White House Report Promotes Full Practice Authority for RNs and APRNs
The White House yesterday released a report entitled “Reforming America’s Healthcare System Through Choice and Competition” that describes the influence of state and federal laws, regulations, guidance, and policies on choice and competition in health care markets and identifies actions that states or the federal government could take to develop a better functioning health care market.
This report bears great news for RNs and APRNs. It recognizes and promotes the role that RNs and APRNs play in patient care and recommends that the federal government and state governments should allow RNs and APRNs (and other allied health professionals) to practice to the full extent of their education and training. The report makes the following recommendations regarding scope of practice:
- States should consider changes to their scope-of-practice statutes to allow all healthcare providers to practice to the top of their licenses, utilizing their full skill sets.

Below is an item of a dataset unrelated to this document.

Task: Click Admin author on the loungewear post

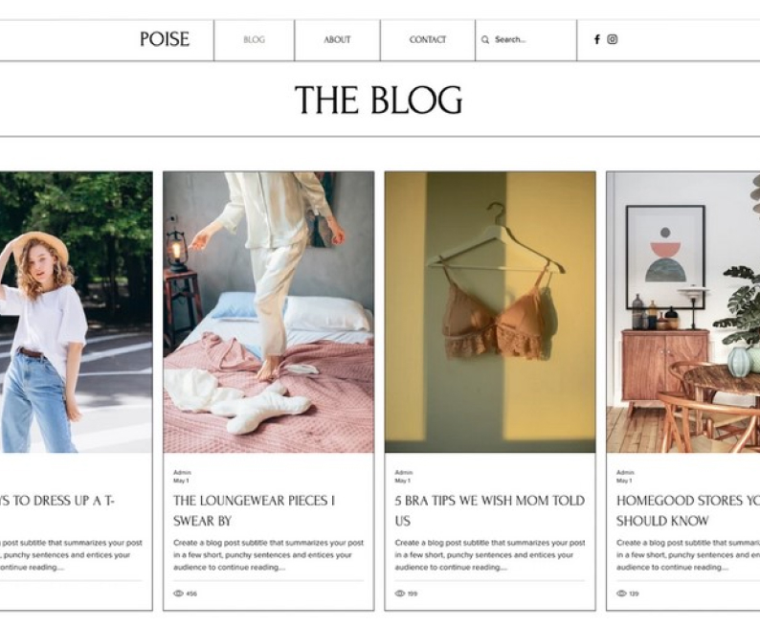Action: [182, 473]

- The federal government and states should consider accompanying legislative and administrative proposals to allow non-physician and non-dentist providers to be paid directly for their services where evidence supports that the provider can safely and effectively provide that care.

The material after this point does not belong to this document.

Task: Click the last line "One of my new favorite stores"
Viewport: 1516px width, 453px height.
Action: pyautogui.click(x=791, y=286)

- States should consider eliminating requirements for rigid collaborative practice and supervision agreements between physicians and dentists and their care extenders (e.g., APRNs, physician assistants, hygienists) that are not justified by legitimate health and safety concerns.
The report also promotes the use of telehealth services, noting that, “telehealth has great potential to improve access in underserved locations, reduce costs, and generate improved short- and long-term health outcomes.” The report makes several recommendations regarding telehealth:
- States should consider adopting licensure compacts or model laws that improve license portability by allowing healthcare providers to more easily practice in multiple states, thereby creating additional opportunities for telehealth practice.
- States and the federal government should explore legislative and administrative proposals modifying reimbursement policies that prohibit or impede alternatives to in-person services, including covering telehealth services when they are an appropriate form of care delivery.
- States generally should consider allowing individual healthcare providers and payers to mutually determine whether and when it is safe and appropriate to provide telehealth services, including when there has not been a prior in-person visit.
- Congress and other policymakers should increase opportunities for license portability through policies that maintain accountability and disciplinary mechanisms, including permitting licensed professionals to provide telehealth service to out-of-state patients.
ANA’s comments to the Medicare Payment Advisory Commission (MedPAC) expressed our support to expand telehealth services to Medicare beneficiaries, especially in areas in which RNs and APRNs provide care, and ANA encourages the administration to continue to consider the role that RNs and APRNs – able to practice to the full extent of their education and training – play in providing primary care, telehealth, and other health care services to increase access to beneficiaries, also recognizing that reimbursement is necessary to not only provide the services, but to also fill the void in certain specialties and geographies.
ANA applauds the White House for recognizing through this report the crucial role that RNs and APRNs play in the U.S. health care system and for promoting innovative telehealth strategies that will better allow them to practice to the full extent of their education and training. ANA also commends the administration’s recent expansion – through the CY 2019 Medicare Part B Physician Fee Schedule final rule – of telehealth services for prolonged preventive health services and for purposes of treatment of a substance use disorder or a co-occurring mental health disorder. These common-sense strategies will allow RNs and APRNs to maximize their significant contributions to quality patient care and outcomes.